I can name dozens, if not hundreds, of ways in which I have been completely unprepared for motherhood. But if I am honest, one of the things that has shocked me the most and continues to almost scandalize me every three to four months is a little project I like to call Seasonal Clothing Swap Purgatory. Never in my pre-motherhood life could I have ever imagined the hours of my life that would be spent sorting, washing, organizing, and storing clothing. I frequently tell my husband that I would be a better mother if we lived in a temperate climate that didn’t require bins of warm clothing, jackets, and boots. (Can you tell I’m in the midst of this little endeavor as I type this?) You would think that after seven years of this, I would have grown used to it, as I have to my dishwasher and sink constantly being full or my kids’ tummies being perpetually “empty.” And yet, here I am, rambling away. While I could in theory write this entire article on my continued shock, I’ll spare you.
There are so many more important (and frankly, interesting) ways that motherhood has changed me and forced me to grow, often in ways I may never have otherwise experienced. For example, the amount of energy required simply to keep everyone fed, dressed, and relatively clean. Not to mention safe from bodily harm. My husband and I were recently discussing how we are becoming more and more selfless the more kids that we have. Not that we’re enjoying the process…far from it. It is hard work to give up your own desires for the good of someone else, and we can often be found kicking and screaming through the process. But we know that we are becoming better people because of it, even if it’s only through the necessity of survival.
Perhaps the most profound way motherhood is changing me is directly through my children and their mirror-like abilities. Our children’s museum has a quote on the wall that (loosely) reads: “Children can teach you a lot about yourself. How much patience you have, for example.” The farther along we get in our parenting journey, and the more kids that we have, the more this rings true in our house. Even just the day-to-day routine is busy and often chaotic. Add in any extras, whether that be one kid taking piano lessons or another playing soccer, and it can become downright zoo-like.
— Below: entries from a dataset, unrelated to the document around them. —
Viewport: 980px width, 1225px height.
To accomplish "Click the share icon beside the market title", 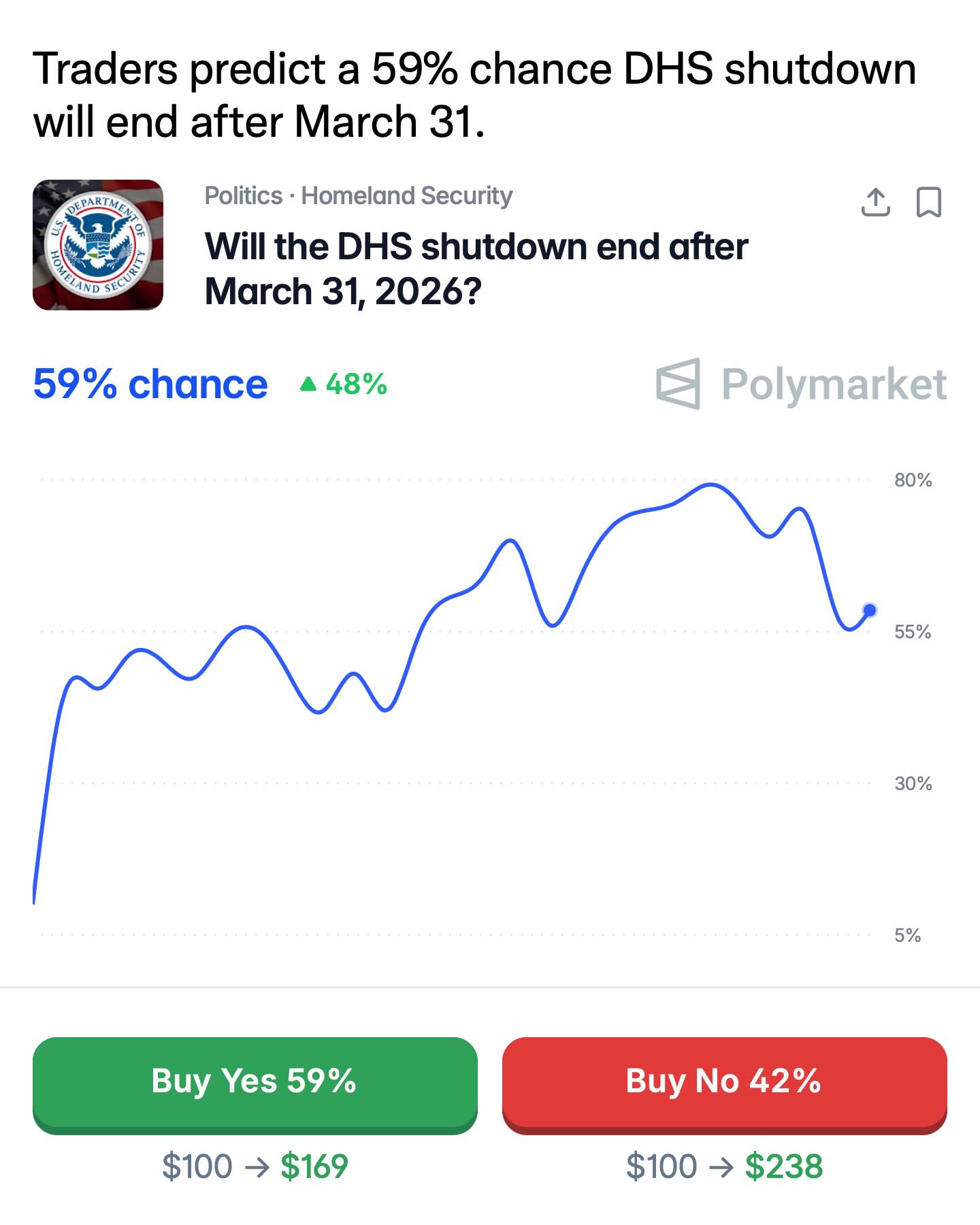I will point(875,202).
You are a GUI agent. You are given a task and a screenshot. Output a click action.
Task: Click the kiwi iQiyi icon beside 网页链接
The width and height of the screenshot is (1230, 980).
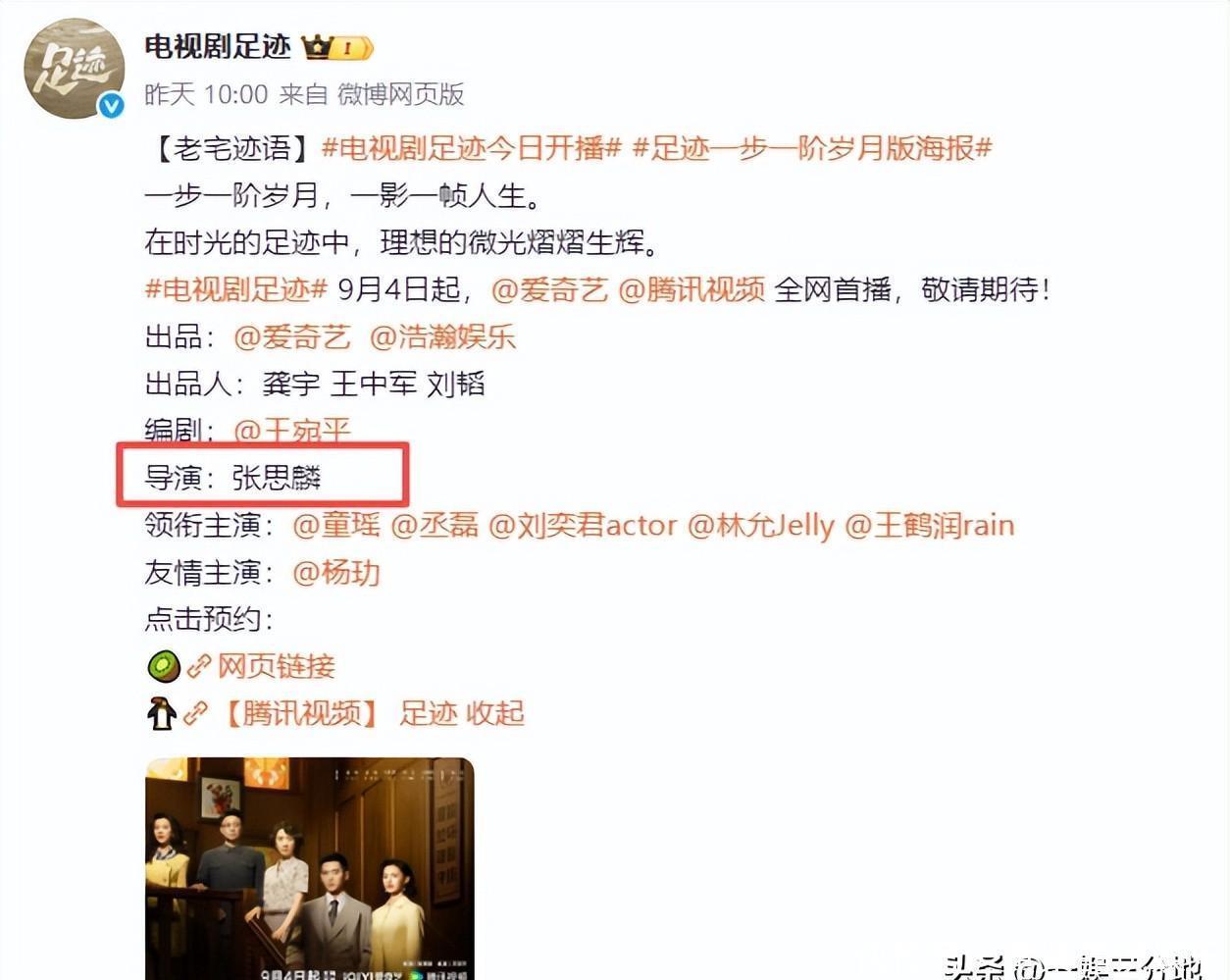point(164,666)
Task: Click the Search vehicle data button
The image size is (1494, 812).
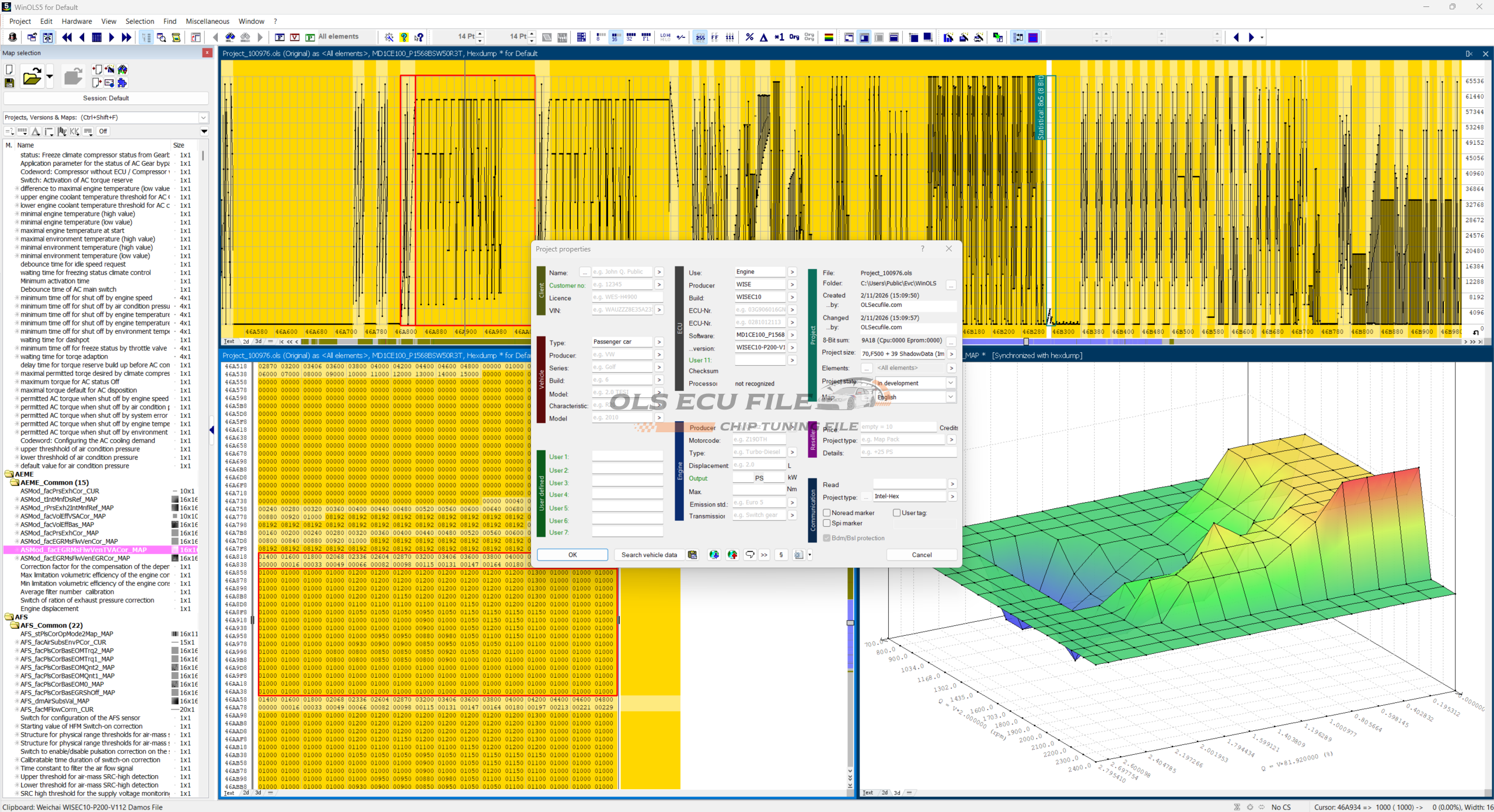Action: tap(648, 555)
While it may seem obvious, I am slowly learning (and re-learning, and re-learning) just how much influence my husband and I have over our household,  (as in, if we aren’t having a good day, nobody is having a good day). Our kids feed off of our moods and the way we speak to each other. If we are tired, snippy, and have little patience with each other, our kids will quickly follow suit, not always, but 95% of the time. While they are reflections of us in the day to day little things, I am amazed at how much more they are reflections of us in the big things that matter, things like character traits and virtues. I used to consider myself a relatively patient and compassionate person. There are few things that will test your true self as well as a pack of little ones, and I have quickly found that I am not nearly as patient or compassionate as I had thought.
I was recently reprimanding one of my kids for not being more patient with their sibling, pointing out to the offender that s/he was getting completely bent out of shape over something very slight. And then I immediately thought back to earlier in the day when I threw my own small tantrum over a spilled glass of milk. (The third one of the day, but still.) Children truly learn what they live. If I am whiny, short-tempered, and not willing to take the time to really listen to them, how can I expect them to behave any differently? They will treat their siblings as they are treated by my husband and me, mimicking what they see, instead of what they are told. And this is horribly, horribly humbling.
Realizing that one’s own behavior needs to change to get desired results from children is difficult. It is much easier to expect them to behave simply because we tell them to. And I do believe that they ought to behave simply because it is the right thing to do, but it is also so important to make sure that our own emotions/behaviors are in check. I am often surprised at just how much control I have over the climate in our house. The old adage, “If Mama ain’t happy, ain’t nobody happy,” is full of truth. Mamas, let’s remember to take care of ourselves and to do our best to be kind, virtuous people so our children will learn to reflect these traits as well.